28. Please regard this, and remember well the parable which Jesus gave. A certain man planted a vineyard, and rented it out to vine-dressers, and when the time came that he should receive the fruit he sent a servant, and they stoned him. He sent another, and they beat him. He sent another, and they mistreated him. After he had sent many of his servants, and the vine-dressers of the vineyard had incurred his high displeasure by the shameful way in which they had treated the servants, he sent his own son, and he said, “They will reverence my son.” It was the highest degree of guilt when they said, “This is the heir; let us kill him, so that the inheritance may be ours.” Then they took him and killed him, and threw him out of the vineyard. You know how the Saviour was treated by the sons of men; but here is the point I aim at; it is this: to reject Jesus Christ, to refuse him, to refuse merely his gospel, if he did not speak in it, might not be so high a misdemeanour, but to refuse him! — I do not know how it is, but my heart feels very heavy even to sinking, at the thought that any man here should be able to refuse Christ, the Son of God, the Everlasting and the Ever Blessed.

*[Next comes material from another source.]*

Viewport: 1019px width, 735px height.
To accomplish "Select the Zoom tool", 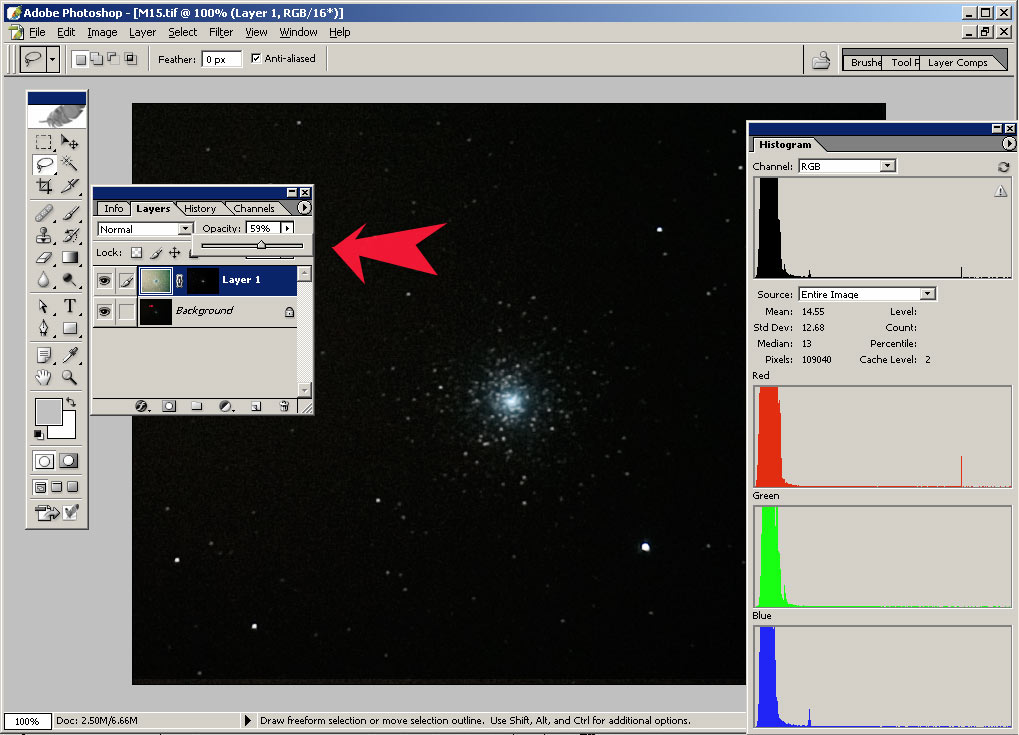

29. But I cannot speak out what I feel. It fills my soul with horror to think that any creature should refuse his God, when his God speaks, but much more when God comes down on earth in infinite, wondrous, immeasurable love, takes upon himself the form of man, and suffers, and then turns around to his rebellious creature and says, “Listen, I am ready to forgive you; I am willing to pardon you; only listen to me.” Oh! it seems monstrous that men should refuse Christ! I do not know how you feel about it, but if you have ever measured that in your thoughts, it will have seemed to be the most monstrous of all crimes. If, in order to be saved, the terms were hard, and the conditions difficult, I could understand a man saying, “It mocks me,” but when the gospel is nothing but this, “Turn, turn; why will you die?”; when it is nothing but, “Believe in the Lord Jesus Christ, and you shall be saved,” what shall I say? I cannot think of an excuse for any of you, and if you, after having heard the gospel, are cast into hell, I dare not think that its utmost pains will be too severe for so high an insult to such amazing love. You will not be saved, sirs; you put from you your own life; you will not be saved when the way of salvation is plain, easy, simple, close at hand.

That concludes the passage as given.